Dataset records:
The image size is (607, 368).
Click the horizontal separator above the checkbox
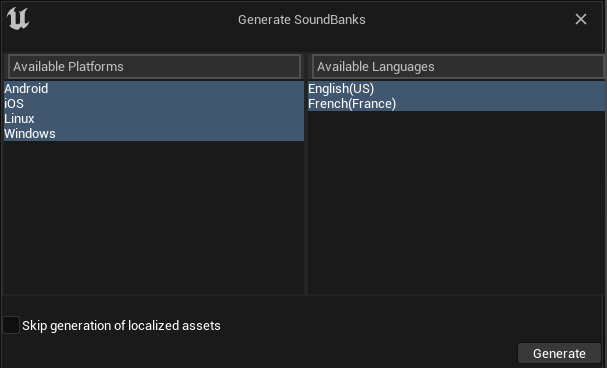[303, 295]
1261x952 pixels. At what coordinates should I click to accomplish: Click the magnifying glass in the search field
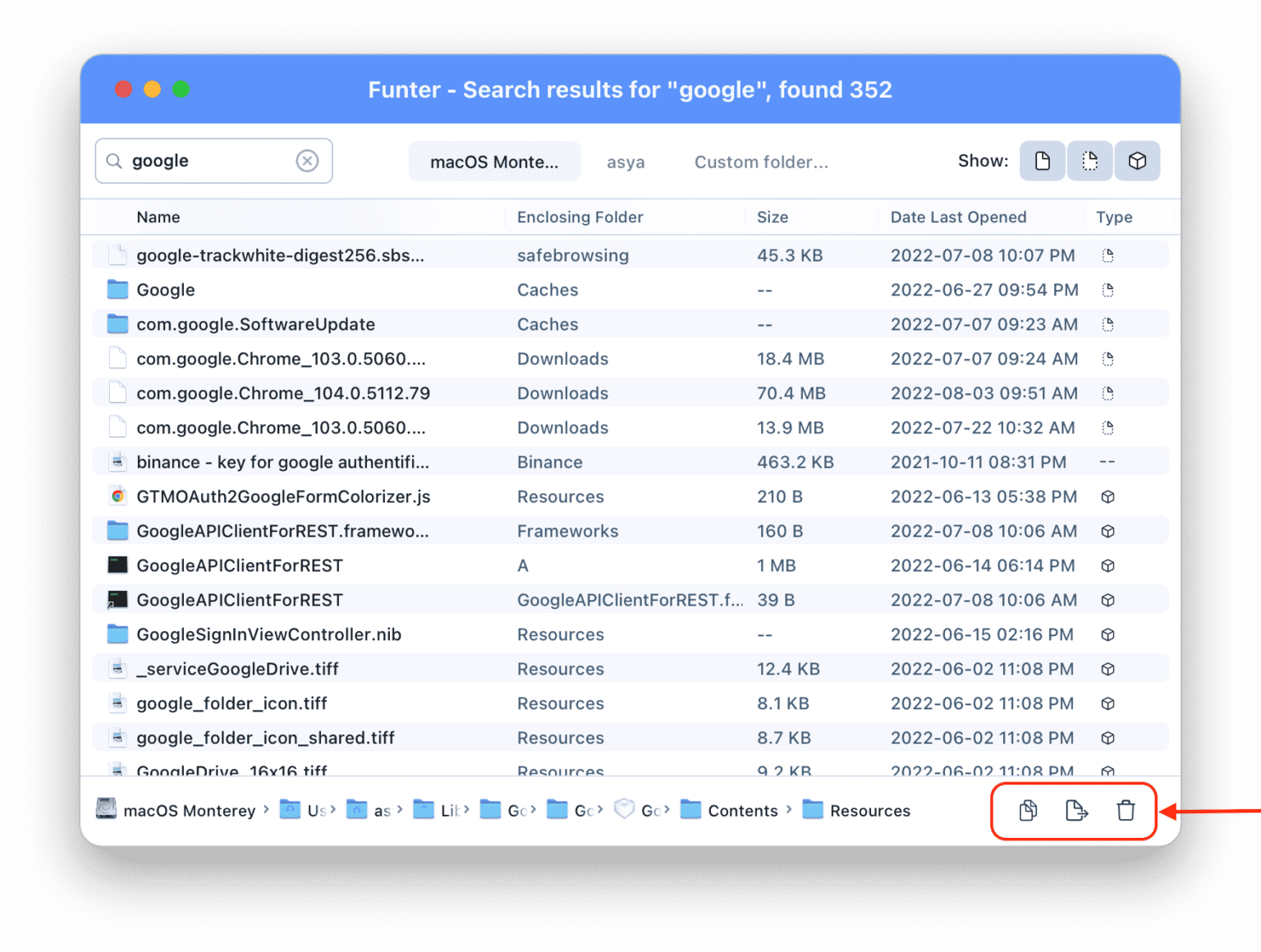tap(115, 161)
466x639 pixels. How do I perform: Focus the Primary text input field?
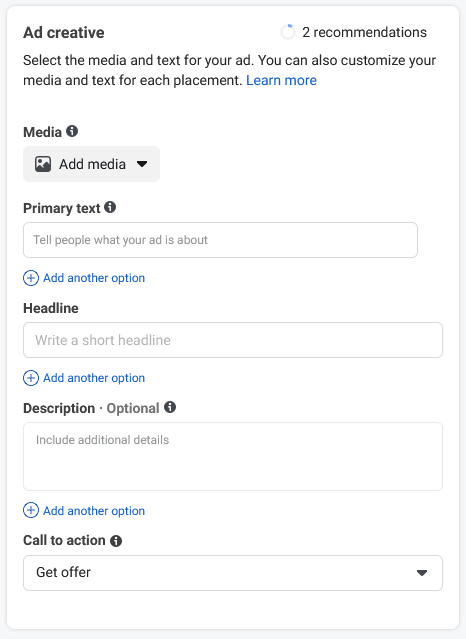pos(220,240)
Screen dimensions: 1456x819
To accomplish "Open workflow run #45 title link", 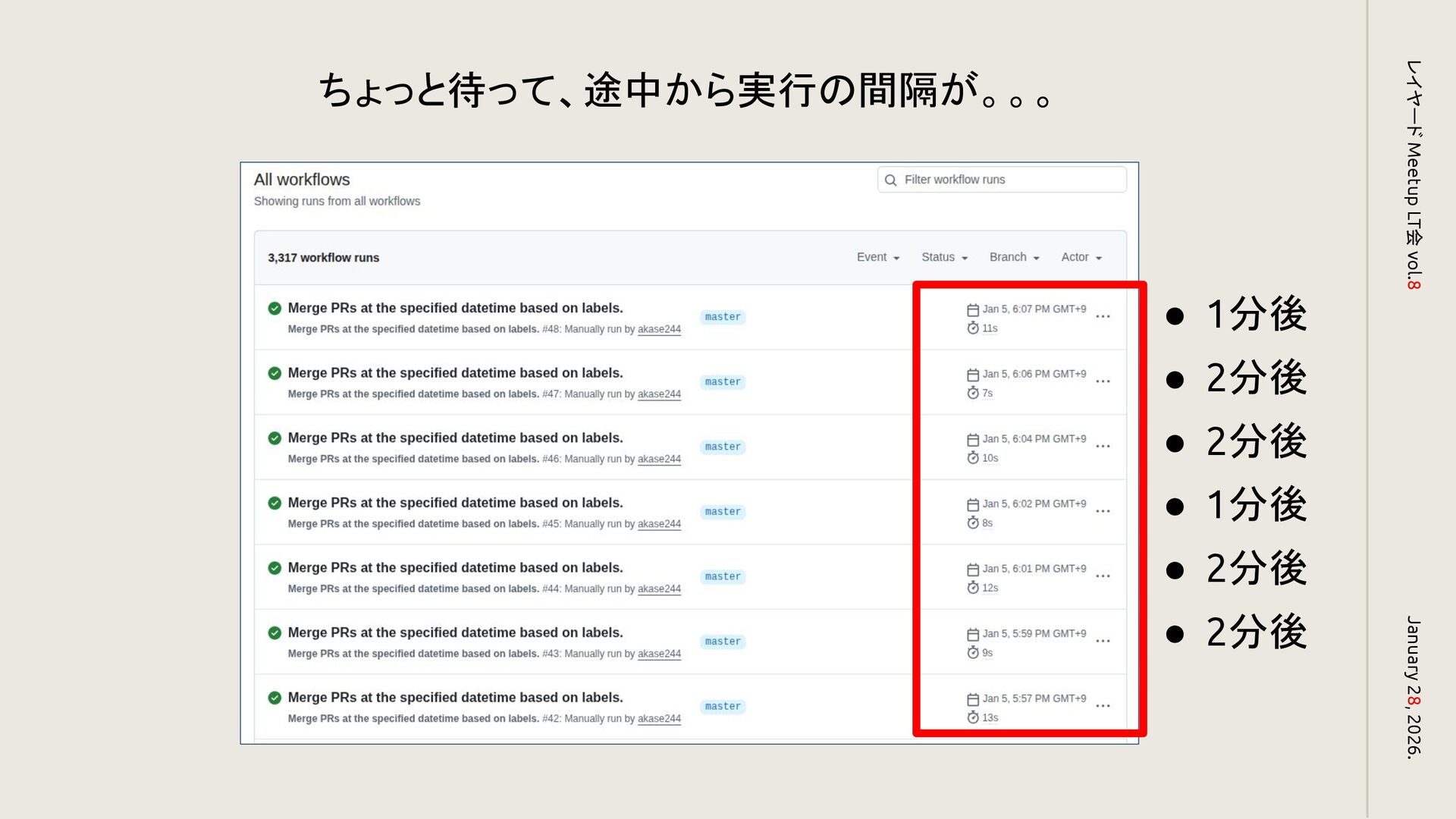I will (x=455, y=503).
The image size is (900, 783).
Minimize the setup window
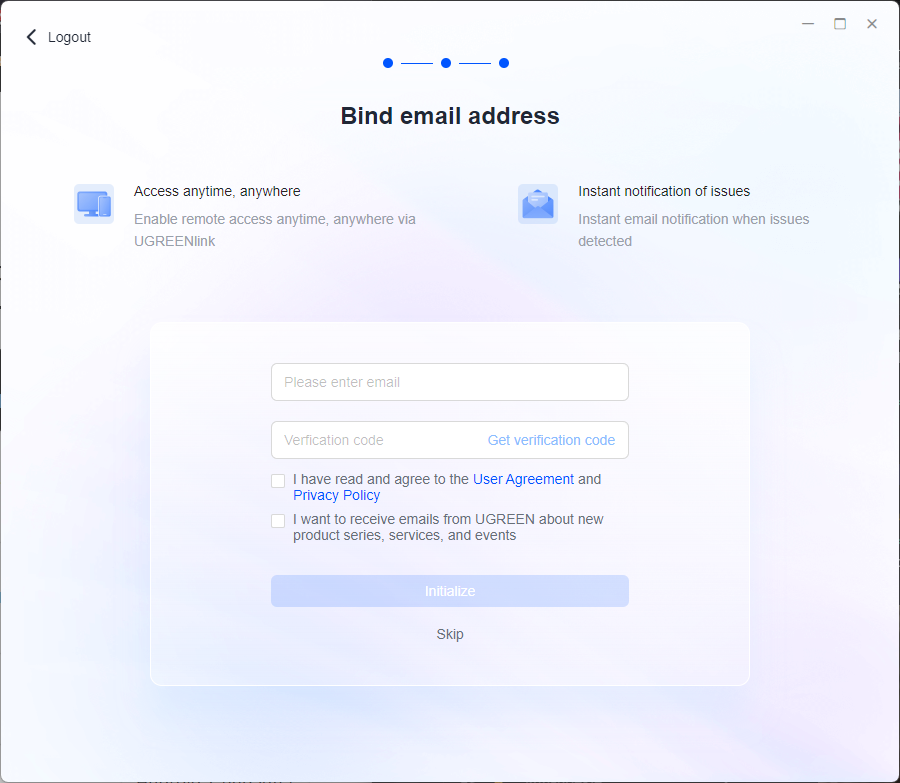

- Required work -
Copy the rows in the stretch from the line containing "1261x952 pixels. At" through the line containing "pos(220,240)", swapping "pixels" for "px" and leaving everything else unchanged. Omit the pictures from your answer.

- Solution -
1261x952 px. At what coordinates should I click to accomplish: Click the magnifying glass in the search field
tap(115, 161)
466x639 px. How do I perform: Focus the Primary text input field?
pos(220,240)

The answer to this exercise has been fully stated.